As acessibilidades, emprego, habitação, custo de vida, escolas, gestão de resíduos, segurança, clima ou serviços públicos são vitais para uma cidade proporcionar qualidade de vida aos seus habitantes, sendo estes factores motivos de atração ou não para realizar negócios ou viver. Mas há outras áreas, fundamentais numa cidade, como o ambiente, espaço público e espaços verdes. Ora, em Beja, nesse quesito, estamos atrasados uma vez que o diminuto investimento em espaço público, baseia-se essencialmente em calçada e parques infantis, sem qualquer árvore. Não se vislumbra novos jardins ou parques. Atualmente, em que se fala tanto em ambiente, ao nível de espaços verdes, não tem sido investido dinheiro público na construção de novos parques e jardins, tornando a cidade de Beja algo deprimida, com ruas estreitas, com passeios estreitos e sem árvores.

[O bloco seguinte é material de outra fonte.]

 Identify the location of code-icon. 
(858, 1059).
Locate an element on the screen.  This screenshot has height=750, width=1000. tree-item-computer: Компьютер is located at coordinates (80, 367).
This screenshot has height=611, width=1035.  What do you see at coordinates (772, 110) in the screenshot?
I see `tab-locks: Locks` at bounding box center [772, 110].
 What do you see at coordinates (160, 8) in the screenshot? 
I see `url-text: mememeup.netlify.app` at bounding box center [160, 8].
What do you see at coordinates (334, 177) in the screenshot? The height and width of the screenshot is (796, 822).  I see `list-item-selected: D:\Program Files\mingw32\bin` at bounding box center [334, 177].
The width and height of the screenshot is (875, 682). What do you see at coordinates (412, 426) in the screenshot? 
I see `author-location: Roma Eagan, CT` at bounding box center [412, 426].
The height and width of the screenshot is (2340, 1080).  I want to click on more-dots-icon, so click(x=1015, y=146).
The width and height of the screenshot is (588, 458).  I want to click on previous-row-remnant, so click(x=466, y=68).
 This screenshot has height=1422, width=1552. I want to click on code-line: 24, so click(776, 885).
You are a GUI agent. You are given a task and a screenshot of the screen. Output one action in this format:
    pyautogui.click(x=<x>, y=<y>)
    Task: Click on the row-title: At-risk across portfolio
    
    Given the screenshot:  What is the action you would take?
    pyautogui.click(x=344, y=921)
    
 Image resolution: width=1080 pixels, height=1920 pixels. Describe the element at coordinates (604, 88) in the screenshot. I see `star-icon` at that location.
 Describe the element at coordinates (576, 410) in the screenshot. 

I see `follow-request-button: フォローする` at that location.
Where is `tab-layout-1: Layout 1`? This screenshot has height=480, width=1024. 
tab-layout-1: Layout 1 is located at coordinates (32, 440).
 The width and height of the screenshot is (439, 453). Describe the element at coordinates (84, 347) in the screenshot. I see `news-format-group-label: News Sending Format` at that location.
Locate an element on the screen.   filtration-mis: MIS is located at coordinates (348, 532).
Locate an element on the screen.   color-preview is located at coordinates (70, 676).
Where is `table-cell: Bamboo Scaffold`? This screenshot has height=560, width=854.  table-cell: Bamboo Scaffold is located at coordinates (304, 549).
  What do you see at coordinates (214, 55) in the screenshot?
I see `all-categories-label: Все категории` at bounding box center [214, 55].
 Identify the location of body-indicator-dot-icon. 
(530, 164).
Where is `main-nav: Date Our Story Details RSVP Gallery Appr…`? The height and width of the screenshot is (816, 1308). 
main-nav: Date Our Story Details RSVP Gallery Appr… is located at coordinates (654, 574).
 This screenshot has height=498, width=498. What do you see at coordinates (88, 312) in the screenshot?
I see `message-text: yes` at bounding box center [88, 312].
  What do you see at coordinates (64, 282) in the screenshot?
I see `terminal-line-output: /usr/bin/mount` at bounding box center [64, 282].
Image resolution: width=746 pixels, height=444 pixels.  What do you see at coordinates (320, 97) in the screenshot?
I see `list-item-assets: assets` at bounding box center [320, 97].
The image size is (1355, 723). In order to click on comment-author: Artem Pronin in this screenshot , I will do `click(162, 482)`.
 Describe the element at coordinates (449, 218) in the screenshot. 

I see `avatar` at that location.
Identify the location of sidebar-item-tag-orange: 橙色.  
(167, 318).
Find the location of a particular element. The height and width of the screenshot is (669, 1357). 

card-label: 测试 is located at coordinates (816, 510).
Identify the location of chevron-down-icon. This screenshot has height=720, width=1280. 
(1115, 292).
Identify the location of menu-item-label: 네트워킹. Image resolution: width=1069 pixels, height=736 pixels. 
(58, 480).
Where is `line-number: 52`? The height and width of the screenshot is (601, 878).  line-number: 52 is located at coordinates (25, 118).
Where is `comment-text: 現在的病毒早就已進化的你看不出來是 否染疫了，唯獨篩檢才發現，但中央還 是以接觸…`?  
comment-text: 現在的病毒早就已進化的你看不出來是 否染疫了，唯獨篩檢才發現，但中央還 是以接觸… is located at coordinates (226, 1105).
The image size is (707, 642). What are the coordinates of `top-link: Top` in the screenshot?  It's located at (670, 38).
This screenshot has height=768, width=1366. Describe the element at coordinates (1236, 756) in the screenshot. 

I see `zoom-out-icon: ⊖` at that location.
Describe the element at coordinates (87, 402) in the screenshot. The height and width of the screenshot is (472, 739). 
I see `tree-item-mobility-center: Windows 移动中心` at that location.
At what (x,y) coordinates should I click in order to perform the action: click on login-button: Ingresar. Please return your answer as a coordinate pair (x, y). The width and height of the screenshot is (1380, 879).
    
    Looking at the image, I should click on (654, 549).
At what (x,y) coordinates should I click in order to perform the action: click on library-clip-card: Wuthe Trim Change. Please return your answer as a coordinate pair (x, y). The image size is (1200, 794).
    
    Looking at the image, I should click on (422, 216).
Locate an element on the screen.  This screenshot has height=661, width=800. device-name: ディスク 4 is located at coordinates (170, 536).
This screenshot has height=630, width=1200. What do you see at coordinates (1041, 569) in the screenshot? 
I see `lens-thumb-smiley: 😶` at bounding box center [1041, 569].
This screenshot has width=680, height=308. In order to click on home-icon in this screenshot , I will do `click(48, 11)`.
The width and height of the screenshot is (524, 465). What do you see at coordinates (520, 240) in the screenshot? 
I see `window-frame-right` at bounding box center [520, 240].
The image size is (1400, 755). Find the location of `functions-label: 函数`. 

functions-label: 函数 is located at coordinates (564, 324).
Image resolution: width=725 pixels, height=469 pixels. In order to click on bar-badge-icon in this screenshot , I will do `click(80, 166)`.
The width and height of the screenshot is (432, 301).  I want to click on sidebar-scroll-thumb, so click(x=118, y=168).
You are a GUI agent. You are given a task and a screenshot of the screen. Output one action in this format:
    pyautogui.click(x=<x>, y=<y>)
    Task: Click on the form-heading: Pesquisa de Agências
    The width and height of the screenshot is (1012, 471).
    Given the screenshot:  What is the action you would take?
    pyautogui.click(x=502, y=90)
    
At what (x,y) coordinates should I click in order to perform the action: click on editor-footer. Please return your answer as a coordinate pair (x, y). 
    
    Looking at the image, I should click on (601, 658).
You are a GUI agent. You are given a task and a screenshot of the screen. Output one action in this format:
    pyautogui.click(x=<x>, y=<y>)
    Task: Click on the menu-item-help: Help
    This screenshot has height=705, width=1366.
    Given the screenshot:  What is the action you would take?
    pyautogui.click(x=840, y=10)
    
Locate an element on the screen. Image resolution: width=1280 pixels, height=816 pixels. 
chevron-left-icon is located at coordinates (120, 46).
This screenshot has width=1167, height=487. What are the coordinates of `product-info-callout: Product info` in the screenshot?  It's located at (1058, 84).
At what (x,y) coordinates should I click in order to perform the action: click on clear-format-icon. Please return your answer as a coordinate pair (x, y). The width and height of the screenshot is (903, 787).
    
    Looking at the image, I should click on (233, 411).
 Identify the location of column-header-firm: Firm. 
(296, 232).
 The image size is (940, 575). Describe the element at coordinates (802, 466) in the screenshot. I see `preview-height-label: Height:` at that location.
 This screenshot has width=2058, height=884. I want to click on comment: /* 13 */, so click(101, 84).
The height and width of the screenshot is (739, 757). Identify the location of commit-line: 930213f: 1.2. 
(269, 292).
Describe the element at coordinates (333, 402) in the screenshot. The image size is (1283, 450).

Nas novas zonas habitacionais, nomeadamente, junto ao futuro Palácio da Justiça de Beja ou na ligação entre a Quinta d’El Rei e o Bairro do Pelame, não houve a criação de um parque ou jardim. Apenas existe alcatrão e calçada, em algumas ruas, já com habitação.
Para comprovar este facto, basta referir que nos últimos 6 anos, nenhum parque ou jardim nasceu na cidade e, no último ano (2022), foram plantadas apenas 50 árvores (dados fornecidos pela Câmara Municipal de Beja), numa cidade que atinge altas temperaturas no verão.
Vários estudos demonstram o imenso valor e benefícios que as árvores no espaço urbano oferecem as cidades, nomeadamente, na melhoria do aspecto visual, qualidade do ar, melhoria da saúde e bem-estar das pessoas, poupança de dinheiro, redução do efeito negativo de tempestades, valorização das habitações, entre outros ganhos. Além disso, e de acordo com o World Economic Forum "With trees, the area under shade, total moisture in environment, cooling of air by evapotranspiration and sun radiation deflected are all greater. This is crucial in summers when shaded surfaces can be cooler than unshaded surfaces by 11-25°C, and evapotranspiration can lower peak temperatures by 5-10°C."
Despender dinheiro público em parques e jardins, tem um impacto maior e mais duradouro, do que numa feira que dura 3 dias. Portanto, gostaria de ver os nossos governantes locais, a olhar mais para o ambiente e qualidade de vida, do que para feiras e foguetórios.